I listened to a workshop today in which two agents and an editor were commenting on the openings of stories. They shared the thoughts going through their minds, and said whether they would request more of the manuscript. I would estimate twenty story openers were read aloud. For the most part, these stories were good. Some had problems but none of them stunk with a capital S, in my opinion. Clearly all the writers had studied their craft. I’ve certainly read published books that were on the same level as most of them. As for problems, a few had too much internalization and backstory up front (and no action.) Some had too much action and no characterization up front (which makes the reader ask, why do I care?) Others had too many romance cliches... in other words, they were not original enough.

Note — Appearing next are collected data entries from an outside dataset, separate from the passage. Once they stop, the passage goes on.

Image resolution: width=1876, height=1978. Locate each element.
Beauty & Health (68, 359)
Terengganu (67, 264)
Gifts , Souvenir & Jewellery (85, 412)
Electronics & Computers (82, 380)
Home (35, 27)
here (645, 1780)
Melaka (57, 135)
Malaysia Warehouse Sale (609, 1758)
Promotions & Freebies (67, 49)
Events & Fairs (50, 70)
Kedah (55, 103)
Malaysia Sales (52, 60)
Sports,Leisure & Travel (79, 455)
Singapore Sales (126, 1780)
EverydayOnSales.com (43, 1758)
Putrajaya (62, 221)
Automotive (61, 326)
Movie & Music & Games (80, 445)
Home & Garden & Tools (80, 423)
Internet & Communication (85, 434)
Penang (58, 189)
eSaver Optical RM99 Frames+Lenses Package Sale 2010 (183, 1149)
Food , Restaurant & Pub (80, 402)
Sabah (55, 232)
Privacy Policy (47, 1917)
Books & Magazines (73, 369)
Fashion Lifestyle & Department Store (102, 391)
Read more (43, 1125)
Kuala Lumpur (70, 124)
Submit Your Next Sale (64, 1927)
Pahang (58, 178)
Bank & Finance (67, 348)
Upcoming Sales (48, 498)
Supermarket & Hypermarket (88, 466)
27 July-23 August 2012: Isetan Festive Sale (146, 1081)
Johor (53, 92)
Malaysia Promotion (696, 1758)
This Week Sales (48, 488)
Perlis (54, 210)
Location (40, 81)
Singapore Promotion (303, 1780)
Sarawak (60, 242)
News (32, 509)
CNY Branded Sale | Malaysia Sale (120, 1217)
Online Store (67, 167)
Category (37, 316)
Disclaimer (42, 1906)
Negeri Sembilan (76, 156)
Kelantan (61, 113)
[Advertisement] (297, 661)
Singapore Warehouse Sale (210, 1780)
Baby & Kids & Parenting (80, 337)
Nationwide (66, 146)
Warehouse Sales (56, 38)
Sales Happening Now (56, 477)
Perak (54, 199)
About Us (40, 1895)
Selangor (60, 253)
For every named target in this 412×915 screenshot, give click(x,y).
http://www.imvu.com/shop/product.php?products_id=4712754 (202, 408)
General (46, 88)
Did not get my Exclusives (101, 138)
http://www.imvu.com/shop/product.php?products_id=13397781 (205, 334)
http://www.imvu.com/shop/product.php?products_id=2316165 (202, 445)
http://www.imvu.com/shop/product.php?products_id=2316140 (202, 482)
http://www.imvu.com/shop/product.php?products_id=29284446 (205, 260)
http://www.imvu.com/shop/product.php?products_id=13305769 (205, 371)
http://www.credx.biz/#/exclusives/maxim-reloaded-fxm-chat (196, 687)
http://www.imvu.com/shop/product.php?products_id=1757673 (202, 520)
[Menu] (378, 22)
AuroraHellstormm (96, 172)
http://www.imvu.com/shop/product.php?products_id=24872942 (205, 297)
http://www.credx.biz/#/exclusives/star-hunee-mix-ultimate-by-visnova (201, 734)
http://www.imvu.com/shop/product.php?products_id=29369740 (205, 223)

The bottom line is, they had problems but the writing was "good". This reminds me of Tony the Tiger. "They’re not good; they’re GREAT!" Yes, we have to make our stories GREAT! Not just good. Everyone is good, or can be with practice. To snare the editors’ and agents’ attention and become published, we have to be ingenious super-writers. We must BE ORIGINAL. I feel like I should tattoo that to my fingers. Hey, it would fit perfectly.

Some things to keep in mind:
"When people are free to do as they please, they usually imitate each other. Originality is deliberate and forced, and partakes of the nature of a protest." ~ Eric Hoffer

"The man with a new idea is a crank until the idea succeeds." ~ Mark Twain

"All profoundly original work looks ugly at first." ~ Clement Greenberg

I took the above picture of a sunrise. Very original, don't you think? :-)

1 comment:

Vonda Sinclair said...

What I forgot to include in the above post is that only ONE out of all the openings (20 or so) was requested by the agents and editor.